**What needs to be done**
Reproduce the passage of the salicylate carcinogenicity summary between "Gross pituitary gland" and "spontaneous lesions develop.", inclusive, word for word.

Gross pituitary gland lesions were found in 10 rats at 250mg/kg bw/day compared to 4 rats in the control groups. Incidence in the 500 mg/kg/day group was similar to controls, while all animals of the 1000 mg/kg/day group died before the usual age at which many spontaneous lesions develop.

Similar kinds and numbers of tumors occurred in rats of all diets except the 1000 mg/kg/day group (premature decedents), with mammary tumors of the females being the most common. Benign pituitary tumors occurred in similar numbers of surviving rats on all diets, with occurrence predominantly in females. Malignant pituitary tumors occurred in one male and two females receiving 250 mg/kg/day. Since no such tumors were reported in either the lower or higher dose groups (50 and 500 mg/kg/day), this low incidence does not clearly indicate any relation with methyl salicylate treatment.

Endpoint conclusion
Endpoint conclusion:
no adverse effect observed

Additional information

No standard rodent carcinogenicity study using the current OECD protocol is available on salicylic acid.  Assessment of the carcinogenic potential of SA has therefore been made based on one screening carcinogenicity study on SA itself, plus data on carcinogenic potential of methyl salicylate (MeS), sodium salicylate (NaS) and Acetylsalicylic acid (ASA).  The initial step in the metabolism of all these salicylate compounds is hydrolysis to free salicylate.

In a screening test for carcinogenic hazard of SA (Uhmeda. 1957), rats were fed with salicylic acid or injected with sodium salicylate in solution. None of the animals treated with salicylic acid developed tumors in any organ in the course of the experiment. No marked change in internal organs was found in the rats treated with sodium salicylate under the conditions of this experiment.

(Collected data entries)
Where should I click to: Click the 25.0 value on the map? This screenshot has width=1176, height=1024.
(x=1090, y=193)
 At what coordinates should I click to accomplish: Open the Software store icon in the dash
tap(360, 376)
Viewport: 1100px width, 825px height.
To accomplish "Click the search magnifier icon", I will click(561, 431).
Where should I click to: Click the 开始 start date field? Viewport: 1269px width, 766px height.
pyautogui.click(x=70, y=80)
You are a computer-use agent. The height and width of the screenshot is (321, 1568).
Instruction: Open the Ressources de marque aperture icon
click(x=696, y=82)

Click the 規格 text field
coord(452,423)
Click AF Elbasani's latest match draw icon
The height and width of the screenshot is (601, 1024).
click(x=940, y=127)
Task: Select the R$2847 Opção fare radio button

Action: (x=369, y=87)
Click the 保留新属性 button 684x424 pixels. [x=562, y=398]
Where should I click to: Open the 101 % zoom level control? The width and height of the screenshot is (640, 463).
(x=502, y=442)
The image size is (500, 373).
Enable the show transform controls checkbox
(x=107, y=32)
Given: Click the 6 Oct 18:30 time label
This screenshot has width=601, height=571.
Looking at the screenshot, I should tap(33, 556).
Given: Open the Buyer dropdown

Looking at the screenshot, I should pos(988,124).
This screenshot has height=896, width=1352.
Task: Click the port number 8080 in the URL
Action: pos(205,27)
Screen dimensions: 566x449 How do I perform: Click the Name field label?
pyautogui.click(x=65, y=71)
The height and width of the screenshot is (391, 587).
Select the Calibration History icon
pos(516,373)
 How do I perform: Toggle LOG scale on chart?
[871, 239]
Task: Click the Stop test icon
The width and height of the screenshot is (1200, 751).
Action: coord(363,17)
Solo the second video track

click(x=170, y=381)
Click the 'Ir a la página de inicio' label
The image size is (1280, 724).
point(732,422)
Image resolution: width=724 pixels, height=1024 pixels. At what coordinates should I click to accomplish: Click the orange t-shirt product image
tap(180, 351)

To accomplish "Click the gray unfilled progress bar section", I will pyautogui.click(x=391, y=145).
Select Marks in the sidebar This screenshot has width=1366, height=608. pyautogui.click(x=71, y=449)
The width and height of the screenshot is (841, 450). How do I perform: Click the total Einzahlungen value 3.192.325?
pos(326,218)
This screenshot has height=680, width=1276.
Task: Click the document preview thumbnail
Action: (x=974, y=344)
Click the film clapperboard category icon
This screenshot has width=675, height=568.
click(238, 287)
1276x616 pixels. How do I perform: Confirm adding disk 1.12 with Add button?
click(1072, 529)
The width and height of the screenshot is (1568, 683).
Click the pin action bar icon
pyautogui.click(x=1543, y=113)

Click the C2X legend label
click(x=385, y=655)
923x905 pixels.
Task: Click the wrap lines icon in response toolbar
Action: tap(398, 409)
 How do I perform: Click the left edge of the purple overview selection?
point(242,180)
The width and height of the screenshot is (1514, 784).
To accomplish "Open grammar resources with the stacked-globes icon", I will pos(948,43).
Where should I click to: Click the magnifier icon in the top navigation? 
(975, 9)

**Reply**
Gross pituitary gland lesions were found in 10 rats at 250mg/kg bw/day compared to 4 rats in the control groups. Incidence in the 500 mg/kg/day group was similar to controls, while all animals of the 1000 mg/kg/day group died before the usual age at which many spontaneous lesions develop.